Fixes in LLMJudge #1498

lilacheden · 2025-01-12T13:02:30Z

allow changing main_score and score_prefix (and change default from "score" which doesn't support score_prefix)
Support embedded task data fields in LLMJudge template

Signed-off-by: lilacheden <[email protected]>

coveralls · 2025-01-12T13:08:41Z

coverage: 79.384% (-0.04%) from 79.426%
when pulling 9754a63 on fix_llmjudge
into 0ed5ff6 on main.

Signed-off-by: lilacheden <[email protected]>

OfirArviv · 2025-01-12T13:18:55Z

src/unitxt/llm_as_judge.py

@@ -149,7 +150,7 @@ def get_contexts(self, task_data: List[Dict[str, Any]]) -> List[Dict[str, str]]:
        return [
            get_parsed_context(
                {
-                    context_field: td[context_field]
+                    context_field.split("/")[-1]: dict_get(td, context_field)


why the change?

to be able to add nested fields. For examples, a user asked to use only the instruction from the original template without the full source, this way we can send metadata/template/instruction

@elronbandel is it an acceptable way to do it, that is fully supported, and won't be prone to changes in the future?

anyway you need to add a documentation to this @lilacheden

@OfirArviv @elronbandel -
If you want it even cleaner we can support a dict of name:possibly-nested field as the context_fields

Yes.

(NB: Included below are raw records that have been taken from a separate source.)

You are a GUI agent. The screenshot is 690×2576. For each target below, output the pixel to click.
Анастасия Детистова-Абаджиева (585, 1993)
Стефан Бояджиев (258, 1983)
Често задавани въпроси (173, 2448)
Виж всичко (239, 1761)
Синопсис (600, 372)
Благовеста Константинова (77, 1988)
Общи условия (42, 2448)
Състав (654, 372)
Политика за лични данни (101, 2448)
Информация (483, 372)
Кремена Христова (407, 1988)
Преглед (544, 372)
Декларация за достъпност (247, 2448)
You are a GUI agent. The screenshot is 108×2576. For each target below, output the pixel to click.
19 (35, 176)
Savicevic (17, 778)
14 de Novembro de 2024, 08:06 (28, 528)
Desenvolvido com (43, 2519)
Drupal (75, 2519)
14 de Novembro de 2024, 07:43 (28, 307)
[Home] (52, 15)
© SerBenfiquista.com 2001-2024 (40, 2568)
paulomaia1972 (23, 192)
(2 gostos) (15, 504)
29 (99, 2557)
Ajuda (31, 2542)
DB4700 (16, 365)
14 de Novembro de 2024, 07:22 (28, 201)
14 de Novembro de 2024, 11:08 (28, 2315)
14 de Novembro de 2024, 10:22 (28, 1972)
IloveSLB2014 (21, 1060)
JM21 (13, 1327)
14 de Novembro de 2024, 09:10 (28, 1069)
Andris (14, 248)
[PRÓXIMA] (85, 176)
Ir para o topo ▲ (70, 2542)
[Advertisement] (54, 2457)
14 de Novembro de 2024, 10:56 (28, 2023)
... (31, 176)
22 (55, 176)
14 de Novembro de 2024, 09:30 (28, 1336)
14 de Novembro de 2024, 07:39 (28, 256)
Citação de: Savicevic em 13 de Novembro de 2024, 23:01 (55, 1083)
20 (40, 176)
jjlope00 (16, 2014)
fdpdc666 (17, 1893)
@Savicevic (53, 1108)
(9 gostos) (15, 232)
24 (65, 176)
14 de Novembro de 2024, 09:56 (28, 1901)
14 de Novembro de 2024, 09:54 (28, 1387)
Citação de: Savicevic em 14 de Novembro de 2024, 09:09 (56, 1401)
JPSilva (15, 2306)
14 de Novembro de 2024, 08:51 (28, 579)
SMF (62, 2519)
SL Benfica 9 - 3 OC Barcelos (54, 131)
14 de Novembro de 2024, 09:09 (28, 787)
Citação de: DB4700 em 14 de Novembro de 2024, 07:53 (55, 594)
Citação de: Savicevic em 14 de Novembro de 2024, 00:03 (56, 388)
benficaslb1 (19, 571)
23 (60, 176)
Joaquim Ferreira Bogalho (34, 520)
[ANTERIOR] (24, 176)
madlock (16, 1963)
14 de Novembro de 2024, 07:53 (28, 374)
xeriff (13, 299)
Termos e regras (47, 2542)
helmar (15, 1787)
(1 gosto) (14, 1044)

I think @martinscooper highlighted the need to be able to rename context fields.

ok, added it

Does this allow for renaming context field then? If so, do the keys correspond to the final context names used in the prompts and the values correspond to the task_data key names?

I think this is useful to adapt the task data to the criteria. For example, the squad dataset uses the term context but the coherence criteria description uses original text

@martinscooper - yes, this way you can send a dictionary where the key is the name of the field in the prompt and the value is the field name (or path) in the task data.
e.g. {"instructions":"metadata/template/instruction"} - the prompt will mention context instructions

If a list is sent then the behavior is as before - each item is both the key and the value:
["question"] -> {"question":"question"}

martinscooper · 2025-01-12T14:36:04Z

FYI: @elronbandel, @yoavkatz and I have been discussing and working on improving the reported scores for both direct and pairwise evaluators. The changes are included in this PR. You can look at this and this commits for direct score changes, and this other one for pairwise score changes.

In summary:

direct evaluators's main_score will be the criteria name (iff available and the criteria is the same for all instances), e.g. faithfulness. If not, a generic main_score llm_as_judge is used. A more granular score is included too, to avoid name conflicts if multiple metrics are used, it is {main_score}_{model_name}_{provider}.
pairwise evaluator's main_score is the first system's winrate -called 1_winrate-. All other system's winrate and its mean value are reported too.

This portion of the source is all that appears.